-------- DATA

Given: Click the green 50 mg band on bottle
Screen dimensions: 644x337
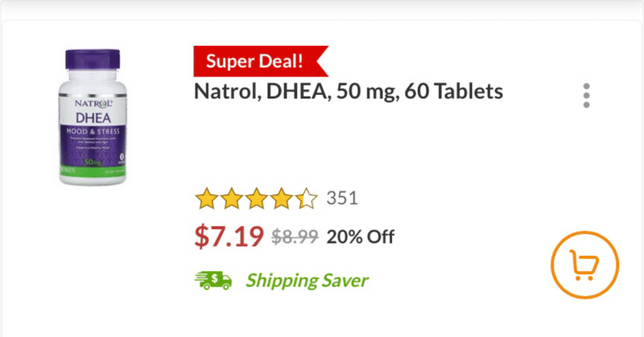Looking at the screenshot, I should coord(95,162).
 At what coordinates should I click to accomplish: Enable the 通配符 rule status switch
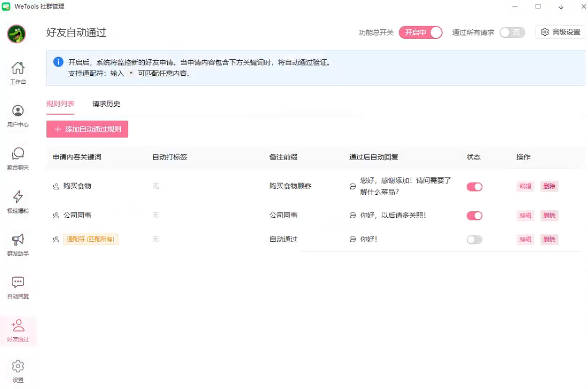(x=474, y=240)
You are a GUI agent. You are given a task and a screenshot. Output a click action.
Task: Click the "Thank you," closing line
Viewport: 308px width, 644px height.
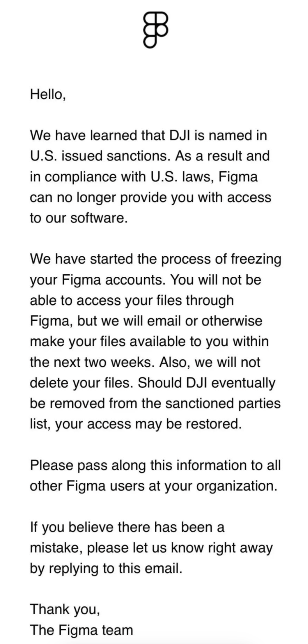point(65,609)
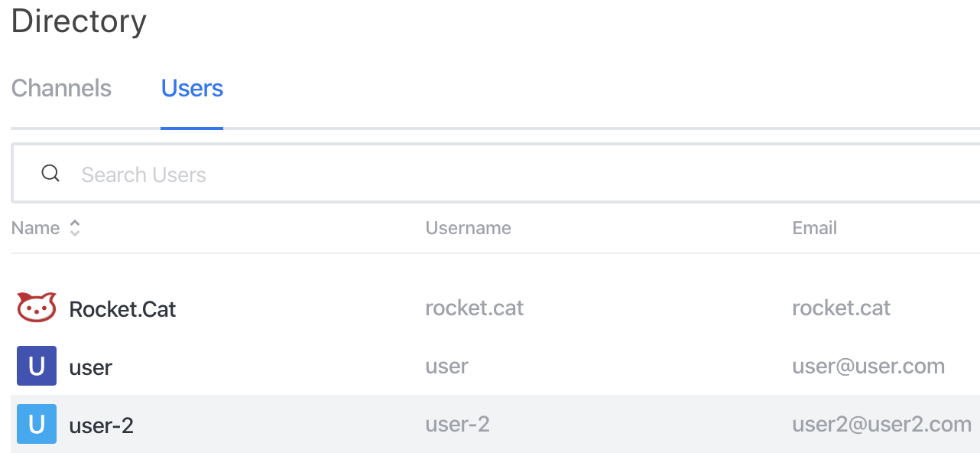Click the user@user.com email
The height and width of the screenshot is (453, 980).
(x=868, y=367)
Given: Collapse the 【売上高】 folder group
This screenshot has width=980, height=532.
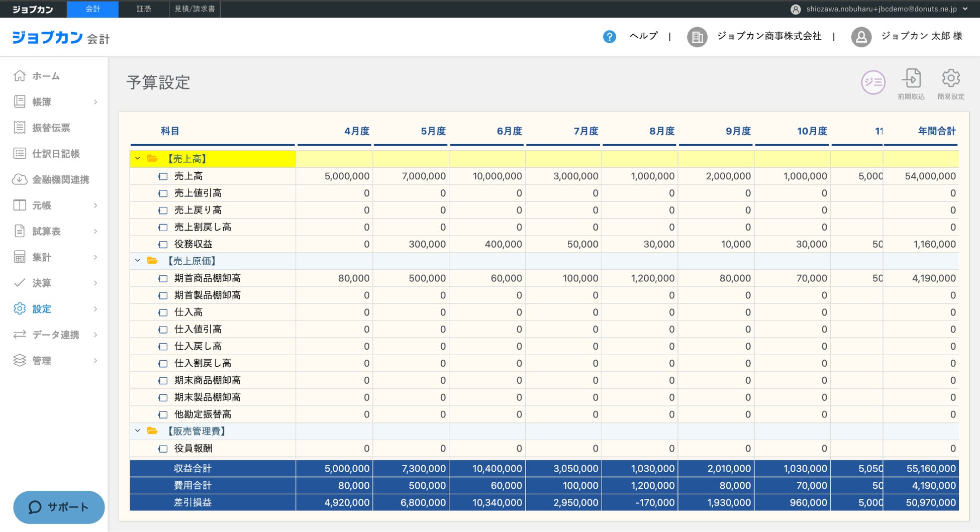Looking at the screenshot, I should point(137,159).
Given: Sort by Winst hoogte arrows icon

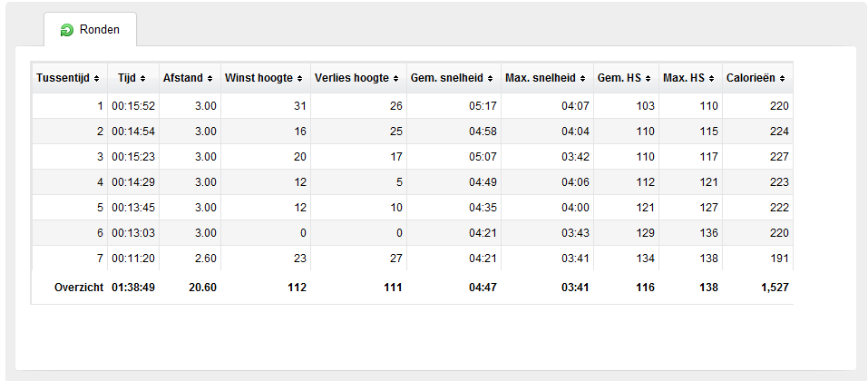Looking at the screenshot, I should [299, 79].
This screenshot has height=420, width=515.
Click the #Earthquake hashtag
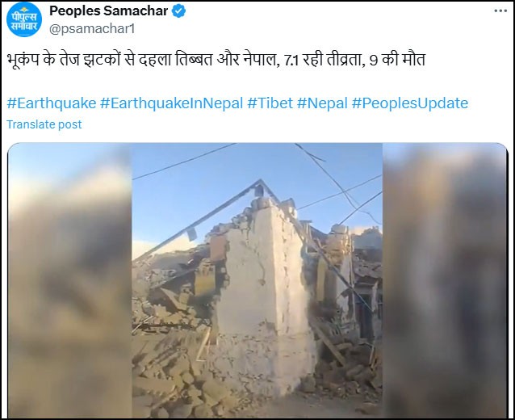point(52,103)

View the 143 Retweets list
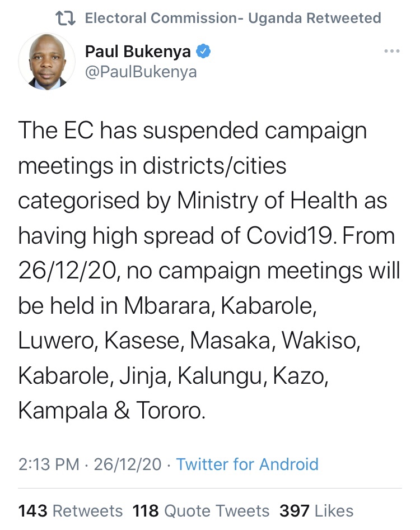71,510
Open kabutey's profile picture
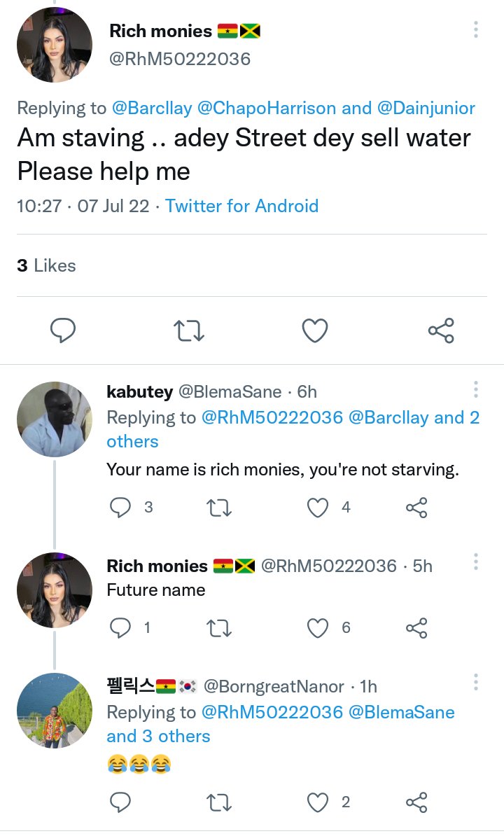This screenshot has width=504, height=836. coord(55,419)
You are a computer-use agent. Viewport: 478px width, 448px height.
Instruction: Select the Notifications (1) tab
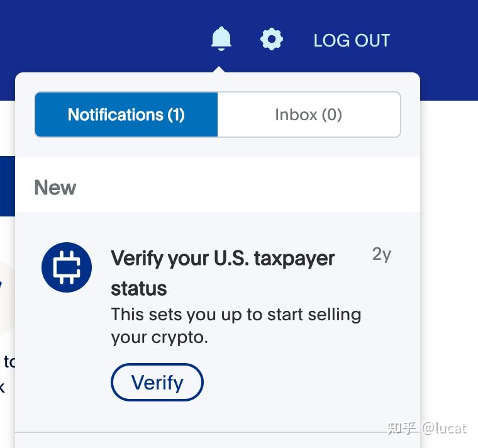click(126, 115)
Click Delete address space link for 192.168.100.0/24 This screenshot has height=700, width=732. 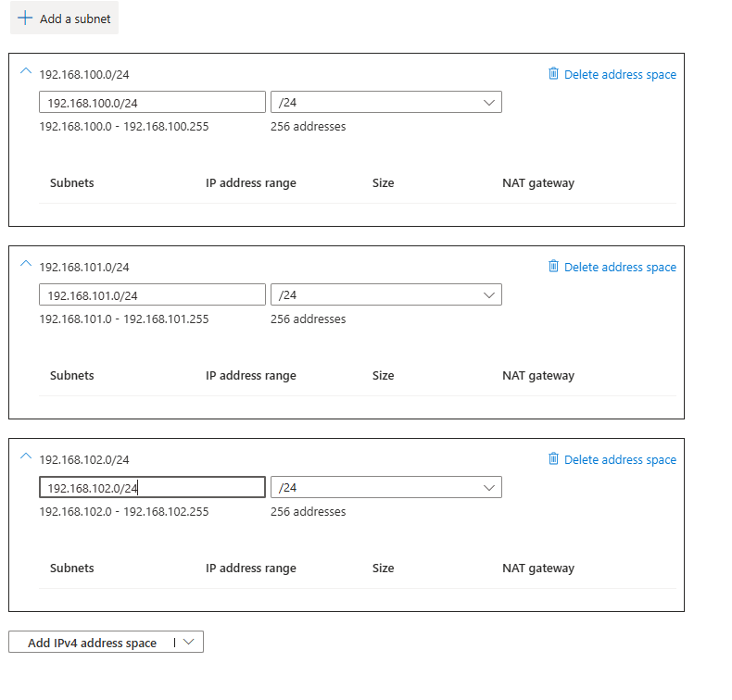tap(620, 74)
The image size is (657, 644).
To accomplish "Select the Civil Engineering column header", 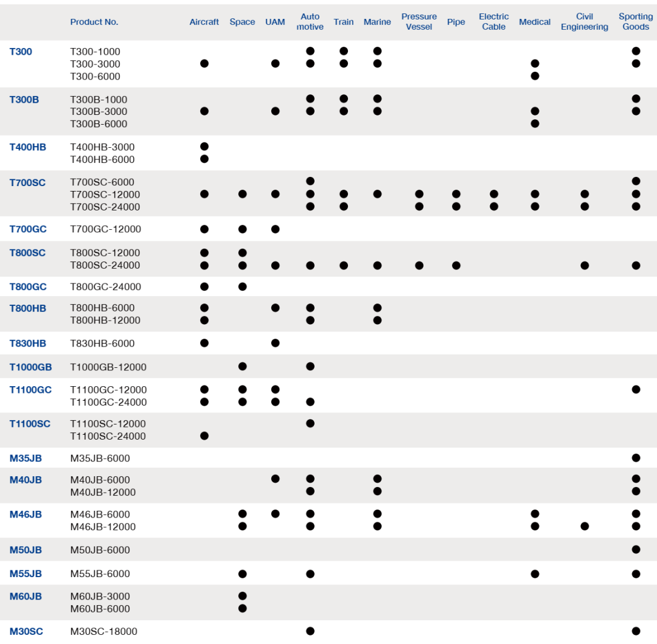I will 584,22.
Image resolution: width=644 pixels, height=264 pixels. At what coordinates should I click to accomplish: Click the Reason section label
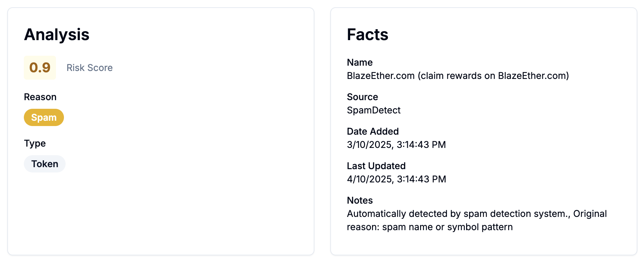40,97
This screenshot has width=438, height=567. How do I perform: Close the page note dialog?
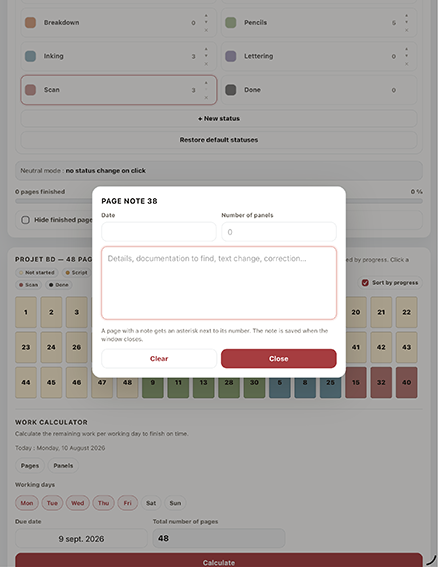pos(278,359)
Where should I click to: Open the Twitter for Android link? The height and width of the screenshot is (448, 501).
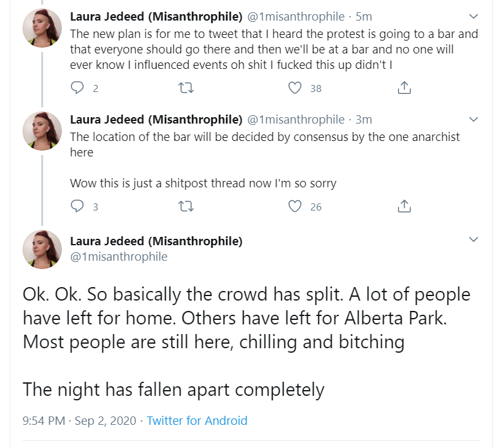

----------------

*ASSIGNMENT*
Your answer must be exactly the lines from the one with "This screenshot has width=438, height=567." through the final line of the data, with no pictures in it.

*SOLUTION TO THIS TASK*
This screenshot has width=438, height=567. How do I perform: Close the page note dialog?
pos(278,359)
Where should I click to: Open the Twitter for Android link? The height and width of the screenshot is (448, 501).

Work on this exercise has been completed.